Costs come from DCs DLA so we're not struggling with DC in ASC.

OP posts:
SlightlygrumpyBettyswaitress · 02/08/2023 17:25

You can't chop and change with asc, so it's a sunk cost regardless. All of my kids did asc, the youngest one literally went every day from years 1 to 4. They loved it.
You understand your kid. Carry on as you are. I had various people who offered to "help" me with pick ups. They did not understand that I paid week in, week out regardless.

Loverofoxbowlakes · 02/08/2023 17:34

ASCPreferred · 02/08/2023 15:40

@Merapi They won't do everyday, they want 1 day a week each but can't even promise me it'll be the same day each week, so I may have to pay for wraparound anyway.

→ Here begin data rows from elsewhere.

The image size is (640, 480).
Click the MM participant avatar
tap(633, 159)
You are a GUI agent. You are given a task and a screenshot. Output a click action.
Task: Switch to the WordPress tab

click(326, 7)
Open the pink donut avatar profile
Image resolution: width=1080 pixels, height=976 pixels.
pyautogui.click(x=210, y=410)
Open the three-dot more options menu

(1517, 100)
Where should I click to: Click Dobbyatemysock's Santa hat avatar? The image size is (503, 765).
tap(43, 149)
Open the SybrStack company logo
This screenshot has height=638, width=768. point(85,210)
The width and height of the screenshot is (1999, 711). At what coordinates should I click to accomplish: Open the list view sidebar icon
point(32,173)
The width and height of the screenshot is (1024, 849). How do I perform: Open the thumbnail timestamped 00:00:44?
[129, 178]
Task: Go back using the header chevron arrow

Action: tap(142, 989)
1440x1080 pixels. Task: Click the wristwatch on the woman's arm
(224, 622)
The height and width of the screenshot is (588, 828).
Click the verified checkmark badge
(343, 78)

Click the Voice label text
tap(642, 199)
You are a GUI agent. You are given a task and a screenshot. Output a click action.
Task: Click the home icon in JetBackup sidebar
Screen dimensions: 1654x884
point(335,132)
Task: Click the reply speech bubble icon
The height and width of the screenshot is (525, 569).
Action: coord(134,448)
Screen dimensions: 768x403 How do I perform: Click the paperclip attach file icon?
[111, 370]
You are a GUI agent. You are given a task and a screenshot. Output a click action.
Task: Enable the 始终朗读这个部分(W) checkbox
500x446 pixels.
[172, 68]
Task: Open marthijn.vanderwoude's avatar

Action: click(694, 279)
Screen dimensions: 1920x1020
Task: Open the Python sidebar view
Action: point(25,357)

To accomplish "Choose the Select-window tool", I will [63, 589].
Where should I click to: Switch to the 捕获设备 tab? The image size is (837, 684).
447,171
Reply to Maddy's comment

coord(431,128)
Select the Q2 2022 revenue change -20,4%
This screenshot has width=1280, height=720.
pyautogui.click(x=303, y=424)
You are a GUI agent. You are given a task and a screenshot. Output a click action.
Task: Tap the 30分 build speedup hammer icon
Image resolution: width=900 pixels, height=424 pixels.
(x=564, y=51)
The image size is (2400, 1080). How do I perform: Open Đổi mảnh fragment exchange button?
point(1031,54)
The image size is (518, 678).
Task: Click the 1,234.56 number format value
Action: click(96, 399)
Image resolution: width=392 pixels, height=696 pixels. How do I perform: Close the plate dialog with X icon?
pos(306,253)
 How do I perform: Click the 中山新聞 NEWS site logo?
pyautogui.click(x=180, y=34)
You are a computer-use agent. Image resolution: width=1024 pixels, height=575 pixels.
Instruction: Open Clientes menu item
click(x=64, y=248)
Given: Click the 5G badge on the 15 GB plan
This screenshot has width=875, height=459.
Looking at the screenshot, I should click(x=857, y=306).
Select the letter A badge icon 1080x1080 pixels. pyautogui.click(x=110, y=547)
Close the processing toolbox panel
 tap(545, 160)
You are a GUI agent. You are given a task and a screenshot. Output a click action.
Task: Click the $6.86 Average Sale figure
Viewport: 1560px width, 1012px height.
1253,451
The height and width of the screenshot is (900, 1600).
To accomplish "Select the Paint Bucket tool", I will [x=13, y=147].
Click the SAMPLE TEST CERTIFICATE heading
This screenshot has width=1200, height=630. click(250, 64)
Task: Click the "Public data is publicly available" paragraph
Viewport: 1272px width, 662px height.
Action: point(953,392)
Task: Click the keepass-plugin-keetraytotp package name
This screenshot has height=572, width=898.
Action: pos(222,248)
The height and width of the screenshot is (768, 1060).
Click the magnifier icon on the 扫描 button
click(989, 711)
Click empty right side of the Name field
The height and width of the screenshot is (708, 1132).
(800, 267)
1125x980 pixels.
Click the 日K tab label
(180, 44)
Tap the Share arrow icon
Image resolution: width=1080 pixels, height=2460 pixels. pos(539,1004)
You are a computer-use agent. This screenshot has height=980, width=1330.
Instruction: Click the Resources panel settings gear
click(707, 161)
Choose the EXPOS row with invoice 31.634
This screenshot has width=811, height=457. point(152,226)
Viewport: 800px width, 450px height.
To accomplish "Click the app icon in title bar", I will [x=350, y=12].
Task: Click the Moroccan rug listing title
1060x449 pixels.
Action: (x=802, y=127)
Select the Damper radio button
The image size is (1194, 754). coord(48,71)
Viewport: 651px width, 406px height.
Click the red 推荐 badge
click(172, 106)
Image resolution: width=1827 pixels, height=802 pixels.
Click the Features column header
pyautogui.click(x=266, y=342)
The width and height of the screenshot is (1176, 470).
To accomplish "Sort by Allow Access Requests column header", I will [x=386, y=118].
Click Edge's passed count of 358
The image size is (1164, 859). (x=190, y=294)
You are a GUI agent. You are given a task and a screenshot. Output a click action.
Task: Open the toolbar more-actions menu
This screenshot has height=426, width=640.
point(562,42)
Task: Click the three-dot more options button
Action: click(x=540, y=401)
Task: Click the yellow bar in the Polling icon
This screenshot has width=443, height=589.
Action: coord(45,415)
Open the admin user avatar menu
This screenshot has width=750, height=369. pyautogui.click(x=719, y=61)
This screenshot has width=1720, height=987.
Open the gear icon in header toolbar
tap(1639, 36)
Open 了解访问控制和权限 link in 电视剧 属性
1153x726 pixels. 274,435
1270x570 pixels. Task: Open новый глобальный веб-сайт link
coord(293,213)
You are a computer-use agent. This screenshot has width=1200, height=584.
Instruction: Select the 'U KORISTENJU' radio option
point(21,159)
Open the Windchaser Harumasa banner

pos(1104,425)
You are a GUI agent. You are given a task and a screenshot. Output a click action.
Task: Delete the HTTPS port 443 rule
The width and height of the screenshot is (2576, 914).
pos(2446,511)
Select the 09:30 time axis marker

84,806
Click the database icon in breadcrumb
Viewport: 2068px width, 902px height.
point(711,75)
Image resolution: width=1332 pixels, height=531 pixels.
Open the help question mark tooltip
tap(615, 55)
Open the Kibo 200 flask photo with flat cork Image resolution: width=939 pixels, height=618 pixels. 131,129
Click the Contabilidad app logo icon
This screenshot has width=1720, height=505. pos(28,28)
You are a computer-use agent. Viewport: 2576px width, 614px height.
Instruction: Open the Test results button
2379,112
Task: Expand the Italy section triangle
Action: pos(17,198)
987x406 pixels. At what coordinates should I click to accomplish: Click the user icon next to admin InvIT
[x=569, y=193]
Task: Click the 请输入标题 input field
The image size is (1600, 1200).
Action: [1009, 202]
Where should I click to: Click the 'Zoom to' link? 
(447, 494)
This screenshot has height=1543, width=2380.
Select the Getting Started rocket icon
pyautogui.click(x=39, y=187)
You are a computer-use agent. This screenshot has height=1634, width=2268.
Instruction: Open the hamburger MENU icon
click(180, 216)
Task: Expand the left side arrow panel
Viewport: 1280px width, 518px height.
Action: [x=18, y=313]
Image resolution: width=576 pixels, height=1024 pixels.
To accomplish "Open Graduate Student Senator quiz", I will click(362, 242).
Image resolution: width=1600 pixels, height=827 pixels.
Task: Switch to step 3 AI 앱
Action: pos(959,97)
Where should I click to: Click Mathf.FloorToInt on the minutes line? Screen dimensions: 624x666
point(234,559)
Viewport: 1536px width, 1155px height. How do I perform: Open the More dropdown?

Well they're being incredibly unreasonable - explain that you have to commit to the same days due to staffing and demand so if they want to do some childcare it HAS to be the same days, for the whole term, and with a whole term's notice.

Good wraparound childcare is invaluable - what they're offering is completely unreliable and disruptive, and won't save you any money anyway, that's before you start with SEN and potential for disruption.

Catchasingmewithspiders · 02/08/2023 17:37

DC will just have to suck up not having me pick up every night.

Im just going to come back to this as its actually possibly more important than the rest of it now I think about it.

Your parents think that your DC can just "suck up" their SN as a way to "get over it"

I got brought up by parents who thought I could just get over my disabilities if I just tried hard enough

They have genuinely told me (Im visually impaired) that I could drive if I just tried hard enough to see the number plate at the required distance

When I have to pause before an escalator to check I am stepping at the right point because it takes me longer to focus properly they used to just push/drag me on as a child

I was frequently expected to do activities that caused my physical disabilities to flare up and cause pain as a child and I am now frequently called lazy because I don't do everything they demand

So its not just about the money, or how upset they are. Its also about how much unsupervised time you want your child to spend with people who think making adjustments to his SN are not necessary because he should just suck it up.

It really does have a mental toll having people around you act like you are lazy, not trying hard enough and inconvenient when you have different needs to their expectations.

BernadetteRostankowskiWolowitz · 02/08/2023 17:38

If they cannot commit to the same day then how are they proposing it will save you any money? Are they stupid?